Erstens kommt es anders, und zweitens als man wohnt

Superlage, ein paar Minuten Fußweg zu Kindergarten und Schule! Das dachten wir, als wir unser Haus bezogen haben. Tja, heute sind alle unsere Kinder Fahrkinder, zur Montessori-Schule und in den Waldkindergarten. Aber alle sind glücklich. Lage ist eben nicht alles…
Wir waren so stolz, als wir vor ein paar Jahren unser Haus gekauft haben. So stolz darauf, dass wir uns bei der Wohnlage als offenbar vorbildlich vorausschauende Eltern bewiesen hatten. Schließlich waren wir das erst seit wenigen Wochen – Eltern meine ich.

Nicht nur, dass wir uns dort ein Nest gesucht hatten, wo Kinder noch Kinder sein durften, wo unsere zukünftige Ronja Räubertochter durch Wiesen streunen würde, wenn sie erst einmal der Babyschale entwachsen war.

Nein, wir waren sogar noch gescheiter gewesen. Wir hatten nämlich die ultimativ kinderfreundlichste Lage aller Lagen erwischt: In der einen Richtung nur ein paar Häuser weiter war der Kindergarten, zwei Minuten Fußweg in der anderen Richtung die Grundschule.

Was für ein Glück! Mit dem Exposée des Maklers in der Hand fühlte sich die Zukunft so perfekt an. Ich sah unsere Kleine schon sich morgens um fünf vor Acht gemütlich auf den Schulweg machen, während ihre Mitschüler bereits weite Anreisen mit Bus und Elterntaxi hinter sich hatten.

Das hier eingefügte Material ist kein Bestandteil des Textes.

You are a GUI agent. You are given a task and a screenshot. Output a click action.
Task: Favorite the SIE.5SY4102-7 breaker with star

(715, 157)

Aber wir waren das ja erst seit wenigen Wochen, Eltern meine ich. Und wir waren jung. Dieses „jung“ meine ich, das immer auch ein Stück naiv bedeutet. Wir ahnten noch nichts davon, dass es solche und solche Kindergärten gibt;nichts davon, dass nicht jedes Kind automatisch seinen Kindergarten lieben wird, bloß weil er nur ein paar Häuser weiter liegt.

Wir hatten noch nichts gehört von freier Schulwahl, von Waldorf, Montessori und wie sie alle heißen. Wir stellten den Weg überhaupt nicht in Frage, den unsere Kinder einmal gehen würden. Viel zu beschäftigt waren wir mit Windel, Strampler und Bäuerchen.

Mittlerweile sind einige Jahre ins Land gezogen, in denen wir zusammen mit unseren Kindern älter geworden sind. Heute wissen wir, dass räumliche Nähe nicht unbedingt Zufriedenheit herstellt.

Keines unserer Kinder geht morgens zu Fuß aus dem Haus und freut sich über die kinderfreundlichste Lage aller Lagen. Alle haben sie mit Bus und Elterntaxi bis zu 45 Minuten Anfahrt hinter sich, wenn sie in (Montessori)-Schule oder (Wald)-Kindergarten angekommen sind.

Keines unserer Kinder verlässt morgens unser Haus entspannt um fünf Minuten vor Acht. Aber alle kehren nachmittags entspannt wieder zurück – in dieses Haus mit seiner Wahnsinnslage.